Orchestration is a pretty loaded term. In my VERY opinionated mind it
mainly revolves around the coordination of constituent parts of the
system as a whole. I think conductor when I think orchestration. The
brass section is my web farm, the woodwinds are the apis and the
percussion brings up data.

> 2) What are the use cases that you would like to see an orchestration
> system/DSL accommodate? The more specific and granular the steps of
> the orchestration, the better. (If you would not like your use case
> made public but would nonetheless like it considered during design,
> validation, and testing, please send it to me directly at
> 
 )
>

Having taken my own swing at this problem space, there are a few key
things you need to be able to express. Some of these chef does already
in an abstract sense.

- relationships/deps between nodes
- relationships/deps between things running on the node
- gating and phasing
- unmanaged resources

As for a DSL it could be as simple as:

depends_external "foo"
  type "role"
end

where foo is the result of a role search and the run will block until
that condition is met

or

triggers "haproxy" do
  role "loadbalancer"
  action :restart
end

to trigger a restart of the haproxy service on all nodes of type loadbalancer.

Obviously if you can express these in a more chef-appropriate
data-driven approach all's the better.

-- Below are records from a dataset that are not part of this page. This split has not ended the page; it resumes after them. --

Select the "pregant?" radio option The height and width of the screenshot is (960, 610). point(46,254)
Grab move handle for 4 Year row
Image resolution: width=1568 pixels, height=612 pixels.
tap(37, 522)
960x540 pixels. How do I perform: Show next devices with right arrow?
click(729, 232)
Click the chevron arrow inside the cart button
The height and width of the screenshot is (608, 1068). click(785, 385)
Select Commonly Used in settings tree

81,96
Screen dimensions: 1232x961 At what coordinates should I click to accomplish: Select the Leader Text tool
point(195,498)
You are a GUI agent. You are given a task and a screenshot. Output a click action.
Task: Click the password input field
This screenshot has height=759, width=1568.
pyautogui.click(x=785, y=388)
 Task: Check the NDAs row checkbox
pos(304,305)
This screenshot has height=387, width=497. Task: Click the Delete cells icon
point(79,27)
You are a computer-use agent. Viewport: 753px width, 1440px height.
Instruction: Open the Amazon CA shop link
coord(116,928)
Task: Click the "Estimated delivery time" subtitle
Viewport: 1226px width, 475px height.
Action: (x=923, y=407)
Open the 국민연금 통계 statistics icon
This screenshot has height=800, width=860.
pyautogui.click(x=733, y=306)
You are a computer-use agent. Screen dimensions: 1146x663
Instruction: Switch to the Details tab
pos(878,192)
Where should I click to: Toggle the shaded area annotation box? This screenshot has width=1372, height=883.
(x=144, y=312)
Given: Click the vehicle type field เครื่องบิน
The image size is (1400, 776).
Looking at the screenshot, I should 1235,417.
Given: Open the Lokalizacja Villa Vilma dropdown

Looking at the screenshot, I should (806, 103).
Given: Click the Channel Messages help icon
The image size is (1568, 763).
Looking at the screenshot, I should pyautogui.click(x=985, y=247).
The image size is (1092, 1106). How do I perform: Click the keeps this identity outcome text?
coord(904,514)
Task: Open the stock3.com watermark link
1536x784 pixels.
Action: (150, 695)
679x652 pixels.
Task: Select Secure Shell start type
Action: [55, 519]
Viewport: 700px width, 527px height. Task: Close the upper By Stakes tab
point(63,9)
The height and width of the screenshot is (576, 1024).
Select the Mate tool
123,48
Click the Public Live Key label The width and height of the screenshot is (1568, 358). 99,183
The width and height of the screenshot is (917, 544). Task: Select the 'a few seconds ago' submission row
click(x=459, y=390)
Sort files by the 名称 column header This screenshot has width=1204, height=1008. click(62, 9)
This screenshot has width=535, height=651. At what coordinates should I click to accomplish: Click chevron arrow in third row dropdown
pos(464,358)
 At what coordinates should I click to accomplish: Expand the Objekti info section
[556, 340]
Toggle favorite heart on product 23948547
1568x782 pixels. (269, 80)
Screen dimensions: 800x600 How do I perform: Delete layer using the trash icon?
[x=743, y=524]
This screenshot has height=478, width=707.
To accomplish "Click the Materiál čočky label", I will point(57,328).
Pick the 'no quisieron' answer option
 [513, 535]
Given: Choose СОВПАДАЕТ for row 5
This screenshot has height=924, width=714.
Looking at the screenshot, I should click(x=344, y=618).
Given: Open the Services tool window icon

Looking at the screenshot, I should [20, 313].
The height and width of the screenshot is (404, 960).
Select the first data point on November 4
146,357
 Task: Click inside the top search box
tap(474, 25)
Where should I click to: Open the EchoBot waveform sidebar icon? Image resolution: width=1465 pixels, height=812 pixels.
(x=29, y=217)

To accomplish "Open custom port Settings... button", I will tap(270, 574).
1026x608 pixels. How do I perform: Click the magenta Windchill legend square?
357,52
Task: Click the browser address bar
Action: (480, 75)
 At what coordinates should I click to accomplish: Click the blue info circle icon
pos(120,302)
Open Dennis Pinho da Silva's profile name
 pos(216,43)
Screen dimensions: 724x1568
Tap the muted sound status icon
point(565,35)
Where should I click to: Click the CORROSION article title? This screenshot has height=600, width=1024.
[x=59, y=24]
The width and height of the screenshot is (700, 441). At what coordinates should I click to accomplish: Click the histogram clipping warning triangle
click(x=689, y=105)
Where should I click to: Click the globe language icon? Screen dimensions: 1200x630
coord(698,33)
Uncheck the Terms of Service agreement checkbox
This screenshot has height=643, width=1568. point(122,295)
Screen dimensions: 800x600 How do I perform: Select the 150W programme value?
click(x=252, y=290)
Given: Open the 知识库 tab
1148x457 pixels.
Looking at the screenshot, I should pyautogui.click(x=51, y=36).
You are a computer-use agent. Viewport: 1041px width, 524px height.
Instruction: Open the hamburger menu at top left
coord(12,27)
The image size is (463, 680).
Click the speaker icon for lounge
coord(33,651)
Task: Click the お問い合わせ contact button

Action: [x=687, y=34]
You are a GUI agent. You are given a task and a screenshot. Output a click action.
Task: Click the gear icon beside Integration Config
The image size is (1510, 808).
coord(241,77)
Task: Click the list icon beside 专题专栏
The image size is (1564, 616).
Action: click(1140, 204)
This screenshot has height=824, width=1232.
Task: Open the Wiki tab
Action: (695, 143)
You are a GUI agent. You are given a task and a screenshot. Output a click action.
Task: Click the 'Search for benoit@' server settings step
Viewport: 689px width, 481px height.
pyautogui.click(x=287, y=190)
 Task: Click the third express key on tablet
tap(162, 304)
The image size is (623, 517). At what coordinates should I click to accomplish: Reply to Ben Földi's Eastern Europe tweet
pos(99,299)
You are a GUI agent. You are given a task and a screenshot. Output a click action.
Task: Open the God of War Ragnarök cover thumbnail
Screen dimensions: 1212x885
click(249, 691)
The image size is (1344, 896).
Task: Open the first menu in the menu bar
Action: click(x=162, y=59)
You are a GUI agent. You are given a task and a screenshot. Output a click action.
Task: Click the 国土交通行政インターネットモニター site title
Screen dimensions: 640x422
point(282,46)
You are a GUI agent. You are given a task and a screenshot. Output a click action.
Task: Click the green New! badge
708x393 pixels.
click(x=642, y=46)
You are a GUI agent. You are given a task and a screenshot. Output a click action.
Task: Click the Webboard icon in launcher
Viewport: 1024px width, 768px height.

I'll be rewritting the Noah
LWRP to do that before ChefConf.

Unmanaged resources, however, is the stickler.

This is the reason I wrote Noah. The Chef API is dead simple but it
doesn't do call backs (nor should it probably) and it's not as
friendly for application developers to interact with (you need a cert
and whatnot).

The Noah approach was to be a bridge between those two worlds -
unmanaged and managed - by providing a simple API with callbacks.

> 3) What generic primitives do you think would be useful in such a
> system?

http://lusislog.blogspot.com/2011/04/operational-primitives.html

As a side note, if you want to look at the Noah LWRP in its current
state, feel free. I'm not implying that it has the answers but it's an
example of how I've taken to solve these problems:

https://github.com/lusis-cookbooks/noah

I've successfully used this to do demos of most of the stack-based
chef cookbooks (wordpress, django) fully gated and phased (see the
BLOCKING section). I also was brainstorming with Seth Chisamore about
a pokeable chef-client daemon that would get callbacks from Noah. The
idea being that you push something to Noah from the cookbook at the
end of the run. There's a registered watcher in Noah that pokes the
chef-client on the node.

>
> Thanks!
> Chris Walters